We tested then whether new recombinant tRNAs preserved their ability to be imported into mitochondria of human cells. To this end, MELAS cybrid cells were transfected with corresponding T7-transcripts, total and mitochondrial RNAs from cells were isolated 24 h after transfection and analyzed by Northern hybridization with 32P-5′-end labelled oligonucleotide probes (Figure 2A). The import capacity of different recombinant tRNAs was evaluated as a ratio of the hybridization signal corresponding to the recombinant RNA in purified mitochondrial RNA fraction to that of human mt-tRNALeu in the same isolate. It was then expressed as relative value in comparison with the import of tRK1 or tRK3 transcripts taken as 1.0 in each series. All synthetic tRNAs tested were found to be imported into mitochondria of MELAS cybrid cells in vivo with various efficiencies (Figure 2B). Mutations introduced in the anti-codon region of tRK3UAA (U35:A35, U36:A36) and tRK3CAA (U34:C34, U35:A35, U36:A36) did not significantly reduce efficiency of their import, while substitutions made in tRK1UUA (U73:A73, C34:U34, U35:A35, U36:A36) and tRK1CAA (U73:A73, U35:A35, U36:A36) decreased their import 3- and 5-fold, respectively, compared to tRK1 without mutations. Import efficiency of tRK2CAA was estimated comparing to tRK1 transcript, since wild-type tRK2 is not imported into mitochondria (42,51–53), and its import was approximately seven times lower when compared to tRK1.

Figure 2.

Analysis of in vivo import of synthetic recombinant tRNAs in mitochondria of MELAS cybrid cells. (A) Northern hybridization of total and mitochondrial RNA isolated from MELAS cybrid cells transfected with T7-transcripts. Specific [32P]-oligonucleotide probes to tRK1, tRK2 and tRK3 were used to check for mitochondrial import, mt-tRNA-Leu probe—to control the absence of degradation of mitochondrial tRNAs and cy-tRNA-Lys probe to control the absence of its contamination by cytosolic tRNAs (the probes are indicated at the right of the panels). Minor bands visible with tRK1 probe in tRK2-transfectants and with cy-tRNA-Lys probe in tRK1 and tRK2 ones represent the unwashed traces of previous hybridizations of the same membrane and are unspecific (they do not migrate as the cognate tRNAs and therefore do not alter any interpretation of the specific signals). TH and MH are total and mitochondrial RNAs from non-transfected MELAS cells, TY stands for total yeast RNA used as the control of hybridization specificity. T1 and T3 are the transcripts of yeast tRK1 and tRK3 without mutations used to estimate the import efficiency of recombinant tRNAs (B) Relative amount of imported recombinant tRNAs calculated as a ratio of hybridization signals for recombinant tRNAs in mitochondrial RNA fraction to that of mt-tRNALeu in the same preparation. The import efficiencies presented on the graph represent relative values in comparison to these of tRK1 or tRK3 taken as 1.0 in each series. The presented error bars are issued from several independent experiments, as indicated above the diagrams.

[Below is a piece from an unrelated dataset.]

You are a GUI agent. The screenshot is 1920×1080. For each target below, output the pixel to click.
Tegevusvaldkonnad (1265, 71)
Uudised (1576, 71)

Using the same approach, we found that T7-transcripts were stable in transfected cells at least 48 h after transfection. Despite efficient targeting into mitochondria of all synthetic recombinant tRNAs, we were not able to observe any effect on mitochondrial translation (data not shown). Moreover, the analysis of aminoacylation state of these transcripts using the acid gel method (49) showed that they were mostly present in deacylated form, a finding which could be explained by the absence of posttranscriptional modifications in T7-transcripts. To overcome this problem, the experiments were axed at in vivo expression of the recombinant tRNAs.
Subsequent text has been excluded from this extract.